§ **Exercise task**
Convert the rows below into a numbered list with one line per entry, and omit any blank lines.

►

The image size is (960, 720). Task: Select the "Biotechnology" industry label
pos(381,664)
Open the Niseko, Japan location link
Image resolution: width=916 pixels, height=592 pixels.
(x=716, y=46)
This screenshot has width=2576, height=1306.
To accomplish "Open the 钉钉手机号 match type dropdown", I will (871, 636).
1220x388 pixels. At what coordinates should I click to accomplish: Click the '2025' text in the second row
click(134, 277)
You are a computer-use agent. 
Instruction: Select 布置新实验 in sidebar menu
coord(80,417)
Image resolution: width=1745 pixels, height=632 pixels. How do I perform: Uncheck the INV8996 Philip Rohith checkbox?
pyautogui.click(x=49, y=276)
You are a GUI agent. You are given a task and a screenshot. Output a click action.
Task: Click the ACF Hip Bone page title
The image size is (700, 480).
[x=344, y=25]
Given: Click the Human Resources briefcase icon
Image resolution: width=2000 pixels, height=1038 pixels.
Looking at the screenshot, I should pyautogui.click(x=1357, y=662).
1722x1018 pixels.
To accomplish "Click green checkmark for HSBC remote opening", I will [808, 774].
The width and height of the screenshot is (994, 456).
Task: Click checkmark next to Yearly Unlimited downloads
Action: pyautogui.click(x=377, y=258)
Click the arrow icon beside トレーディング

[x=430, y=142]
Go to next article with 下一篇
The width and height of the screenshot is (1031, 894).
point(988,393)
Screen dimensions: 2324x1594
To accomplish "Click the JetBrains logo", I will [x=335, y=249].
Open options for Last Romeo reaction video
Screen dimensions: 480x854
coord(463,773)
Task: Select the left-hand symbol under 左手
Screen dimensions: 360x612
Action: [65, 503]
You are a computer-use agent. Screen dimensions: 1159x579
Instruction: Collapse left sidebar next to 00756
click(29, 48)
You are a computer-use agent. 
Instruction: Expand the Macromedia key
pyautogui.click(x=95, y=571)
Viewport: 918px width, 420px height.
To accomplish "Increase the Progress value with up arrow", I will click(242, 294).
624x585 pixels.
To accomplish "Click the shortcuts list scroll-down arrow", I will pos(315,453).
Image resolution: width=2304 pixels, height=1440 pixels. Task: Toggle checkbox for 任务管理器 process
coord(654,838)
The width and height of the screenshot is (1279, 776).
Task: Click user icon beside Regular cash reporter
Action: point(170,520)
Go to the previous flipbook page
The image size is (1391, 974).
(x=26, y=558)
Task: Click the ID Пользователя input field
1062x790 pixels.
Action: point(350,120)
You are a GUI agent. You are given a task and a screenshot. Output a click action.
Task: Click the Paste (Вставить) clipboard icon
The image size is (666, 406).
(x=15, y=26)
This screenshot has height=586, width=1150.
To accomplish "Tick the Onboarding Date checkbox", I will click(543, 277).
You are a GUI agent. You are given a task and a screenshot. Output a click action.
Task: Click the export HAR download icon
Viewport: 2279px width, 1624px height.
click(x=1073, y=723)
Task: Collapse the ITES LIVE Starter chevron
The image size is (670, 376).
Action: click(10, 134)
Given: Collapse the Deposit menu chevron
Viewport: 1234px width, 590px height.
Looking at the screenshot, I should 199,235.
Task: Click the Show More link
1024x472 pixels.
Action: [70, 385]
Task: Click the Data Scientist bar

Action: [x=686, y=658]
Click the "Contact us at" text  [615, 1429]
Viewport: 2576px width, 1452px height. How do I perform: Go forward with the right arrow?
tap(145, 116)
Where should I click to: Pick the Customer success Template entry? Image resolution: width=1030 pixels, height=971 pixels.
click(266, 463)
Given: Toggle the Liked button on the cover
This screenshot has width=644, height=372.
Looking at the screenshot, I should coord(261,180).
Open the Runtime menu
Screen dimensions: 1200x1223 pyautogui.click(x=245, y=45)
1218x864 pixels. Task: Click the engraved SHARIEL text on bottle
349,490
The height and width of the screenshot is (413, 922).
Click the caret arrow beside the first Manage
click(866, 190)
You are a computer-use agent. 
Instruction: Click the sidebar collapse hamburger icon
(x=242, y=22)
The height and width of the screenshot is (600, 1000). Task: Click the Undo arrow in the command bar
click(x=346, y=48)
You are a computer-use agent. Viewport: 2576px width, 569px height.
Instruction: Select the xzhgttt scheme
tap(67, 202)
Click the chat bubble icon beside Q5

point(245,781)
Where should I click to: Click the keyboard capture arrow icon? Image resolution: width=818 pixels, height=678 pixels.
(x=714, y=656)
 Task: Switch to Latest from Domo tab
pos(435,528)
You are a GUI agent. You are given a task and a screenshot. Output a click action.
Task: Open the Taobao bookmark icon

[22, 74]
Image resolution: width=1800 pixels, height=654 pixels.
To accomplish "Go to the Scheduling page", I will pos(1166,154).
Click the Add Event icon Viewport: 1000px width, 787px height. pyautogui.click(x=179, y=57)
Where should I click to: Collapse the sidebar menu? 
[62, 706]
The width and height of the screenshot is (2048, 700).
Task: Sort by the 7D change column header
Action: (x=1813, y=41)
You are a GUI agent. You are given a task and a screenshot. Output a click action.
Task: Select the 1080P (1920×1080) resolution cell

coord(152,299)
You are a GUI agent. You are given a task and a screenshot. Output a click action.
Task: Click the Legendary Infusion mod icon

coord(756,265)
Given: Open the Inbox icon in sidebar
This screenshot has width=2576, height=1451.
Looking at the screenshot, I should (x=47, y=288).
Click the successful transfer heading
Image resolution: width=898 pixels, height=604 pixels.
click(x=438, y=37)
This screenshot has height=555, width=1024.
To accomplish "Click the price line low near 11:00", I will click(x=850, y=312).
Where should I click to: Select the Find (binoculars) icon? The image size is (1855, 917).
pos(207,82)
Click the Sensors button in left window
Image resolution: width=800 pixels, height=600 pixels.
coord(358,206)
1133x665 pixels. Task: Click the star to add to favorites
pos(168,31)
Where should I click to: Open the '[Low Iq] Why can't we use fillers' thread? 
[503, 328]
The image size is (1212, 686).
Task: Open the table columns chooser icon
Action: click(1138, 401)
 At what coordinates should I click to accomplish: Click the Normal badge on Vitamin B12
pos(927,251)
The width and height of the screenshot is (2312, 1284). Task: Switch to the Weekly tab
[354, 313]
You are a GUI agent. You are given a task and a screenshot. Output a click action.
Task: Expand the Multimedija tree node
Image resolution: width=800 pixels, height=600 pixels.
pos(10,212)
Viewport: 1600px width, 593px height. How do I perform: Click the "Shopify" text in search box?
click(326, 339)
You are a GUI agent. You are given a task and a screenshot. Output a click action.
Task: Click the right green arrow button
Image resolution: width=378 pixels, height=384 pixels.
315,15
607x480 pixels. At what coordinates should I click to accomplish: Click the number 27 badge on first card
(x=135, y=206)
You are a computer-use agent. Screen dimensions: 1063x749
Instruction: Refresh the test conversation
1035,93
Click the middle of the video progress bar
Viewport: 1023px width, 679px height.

◄

§ **The result**
1. The image size is (960, 720). Task: Select the "Biotechnology" industry label
2. pos(381,664)
3. Open the Niseko, Japan location link
4. Image resolution: width=916 pixels, height=592 pixels.
5. (x=716, y=46)
6. This screenshot has width=2576, height=1306.
7. To accomplish "Open the 钉钉手机号 match type dropdown", I will (871, 636).
8. 1220x388 pixels. At what coordinates should I click to accomplish: Click the '2025' text in the second row
9. click(134, 277)
10. You are a computer-use agent. 
11. Instruction: Select 布置新实验 in sidebar menu
12. coord(80,417)
13. Image resolution: width=1745 pixels, height=632 pixels. How do I perform: Uncheck the INV8996 Philip Rohith checkbox?
14. pyautogui.click(x=49, y=276)
15. You are a GUI agent. You are given a task and a screenshot. Output a click action.
16. Task: Click the ACF Hip Bone page title
17. The image size is (700, 480).
18. [x=344, y=25]
19. Given: Click the Human Resources briefcase icon
20. Image resolution: width=2000 pixels, height=1038 pixels.
21. Looking at the screenshot, I should pyautogui.click(x=1357, y=662).
22. 1722x1018 pixels.
23. To accomplish "Click green checkmark for HSBC remote opening", I will [808, 774].
24. The width and height of the screenshot is (994, 456).
25. Task: Click checkmark next to Yearly Unlimited downloads
26. Action: pyautogui.click(x=377, y=258)
27. Click the arrow icon beside トレーディング
28. [x=430, y=142]
29. Go to next article with 下一篇
30. The width and height of the screenshot is (1031, 894).
31. point(988,393)
32. Screen dimensions: 2324x1594
33. To accomplish "Click the JetBrains logo", I will [x=335, y=249].
34. Open options for Last Romeo reaction video
35. Screen dimensions: 480x854
36. coord(463,773)
37. Task: Select the left-hand symbol under 左手
38. Screen dimensions: 360x612
39. Action: [65, 503]
40. You are a computer-use agent. Screen dimensions: 1159x579
41. Instruction: Collapse left sidebar next to 00756
42. click(29, 48)
43. You are a computer-use agent. 
44. Instruction: Expand the Macromedia key
45. pyautogui.click(x=95, y=571)
46. Viewport: 918px width, 420px height.
47. To accomplish "Increase the Progress value with up arrow", I will click(242, 294).
48. 624x585 pixels.
49. To accomplish "Click the shortcuts list scroll-down arrow", I will pos(315,453).
50. Image resolution: width=2304 pixels, height=1440 pixels. Task: Toggle checkbox for 任务管理器 process
51. coord(654,838)
52. The width and height of the screenshot is (1279, 776).
53. Task: Click user icon beside Regular cash reporter
54. Action: point(170,520)
55. Go to the previous flipbook page
56. The image size is (1391, 974).
57. (x=26, y=558)
58. Task: Click the ID Пользователя input field
59. 1062x790 pixels.
60. Action: point(350,120)
61. You are a GUI agent. You are given a task and a screenshot. Output a click action.
62. Task: Click the Paste (Вставить) clipboard icon
63. The image size is (666, 406).
64. (x=15, y=26)
65. This screenshot has height=586, width=1150.
66. To accomplish "Tick the Onboarding Date checkbox", I will click(543, 277).
67. You are a GUI agent. You are given a task and a screenshot. Output a click action.
68. Task: Click the export HAR download icon
69. Viewport: 2279px width, 1624px height.
70. click(x=1073, y=723)
71. Task: Collapse the ITES LIVE Starter chevron
72. The image size is (670, 376).
73. Action: click(10, 134)
74. Given: Collapse the Deposit menu chevron
75. Viewport: 1234px width, 590px height.
76. Looking at the screenshot, I should 199,235.
77. Task: Click the Show More link
78. 1024x472 pixels.
79. Action: [70, 385]
80. Task: Click the Data Scientist bar
81. Action: [x=686, y=658]
82. Click the "Contact us at" text  [615, 1429]
83. Viewport: 2576px width, 1452px height. How do I perform: Go forward with the right arrow?
84. tap(145, 116)
85. Where should I click to: Pick the Customer success Template entry? Image resolution: width=1030 pixels, height=971 pixels.
86. click(266, 463)
87. Given: Toggle the Liked button on the cover
88. This screenshot has width=644, height=372.
89. Looking at the screenshot, I should coord(261,180).
90. Open the Runtime menu
91. Screen dimensions: 1200x1223 pyautogui.click(x=245, y=45)
92. 1218x864 pixels. Task: Click the engraved SHARIEL text on bottle
93. 349,490
94. The height and width of the screenshot is (413, 922).
95. Click the caret arrow beside the first Manage
96. click(866, 190)
97. You are a computer-use agent. 
98. Instruction: Click the sidebar collapse hamburger icon
99. (x=242, y=22)
100. The height and width of the screenshot is (600, 1000). Task: Click the Undo arrow in the command bar
101. click(x=346, y=48)
102. You are a computer-use agent. Viewport: 2576px width, 569px height.
103. Instruction: Select the xzhgttt scheme
104. tap(67, 202)
105. Click the chat bubble icon beside Q5
106. point(245,781)
107. Where should I click to: Click the keyboard capture arrow icon? Image resolution: width=818 pixels, height=678 pixels.
108. (x=714, y=656)
109.  Task: Switch to Latest from Domo tab
110. pos(435,528)
111. You are a GUI agent. You are given a task and a screenshot. Output a click action.
112. Task: Open the Taobao bookmark icon
113. [22, 74]
114. Image resolution: width=1800 pixels, height=654 pixels.
115. To accomplish "Go to the Scheduling page", I will pos(1166,154).
116. Click the Add Event icon Viewport: 1000px width, 787px height. pyautogui.click(x=179, y=57)
117. Where should I click to: Collapse the sidebar menu? 
118. [62, 706]
119. The width and height of the screenshot is (2048, 700).
120. Task: Sort by the 7D change column header
121. Action: (x=1813, y=41)
122. You are a GUI agent. You are given a task and a screenshot. Output a click action.
123. Task: Select the 1080P (1920×1080) resolution cell
124. coord(152,299)
125. You are a GUI agent. You are given a task and a screenshot. Output a click action.
126. Task: Click the Legendary Infusion mod icon
127. coord(756,265)
128. Given: Open the Inbox icon in sidebar
129. This screenshot has width=2576, height=1451.
130. Looking at the screenshot, I should (x=47, y=288).
131. Click the successful transfer heading
132. Image resolution: width=898 pixels, height=604 pixels.
133. click(x=438, y=37)
134. This screenshot has height=555, width=1024.
135. To accomplish "Click the price line low near 11:00", I will click(x=850, y=312).
136. Where should I click to: Select the Find (binoculars) icon? The image size is (1855, 917).
137. pos(207,82)
138. Click the Sensors button in left window
139. Image resolution: width=800 pixels, height=600 pixels.
140. coord(358,206)
141. 1133x665 pixels. Task: Click the star to add to favorites
142. pos(168,31)
143. Where should I click to: Open the '[Low Iq] Why can't we use fillers' thread? 
144. [503, 328]
145. The image size is (1212, 686).
146. Task: Open the table columns chooser icon
147. Action: click(1138, 401)
148.  At what coordinates should I click to accomplish: Click the Normal badge on Vitamin B12
149. pos(927,251)
150. The width and height of the screenshot is (2312, 1284). Task: Switch to the Weekly tab
151. [354, 313]
152. You are a GUI agent. You are given a task and a screenshot. Output a click action.
153. Task: Expand the Multimedija tree node
154. Image resolution: width=800 pixels, height=600 pixels.
155. pos(10,212)
156. Viewport: 1600px width, 593px height. How do I perform: Click the "Shopify" text in search box?
157. click(326, 339)
158. You are a GUI agent. You are given a task and a screenshot. Output a click action.
159. Task: Click the right green arrow button
160. Image resolution: width=378 pixels, height=384 pixels.
161. 315,15
162. 607x480 pixels. At what coordinates should I click to accomplish: Click the number 27 badge on first card
163. (x=135, y=206)
164. You are a computer-use agent. Screen dimensions: 1063x749
165. Instruction: Refresh the test conversation
166. 1035,93
167. Click the middle of the video progress bar
168. Viewport: 1023px width, 679px height.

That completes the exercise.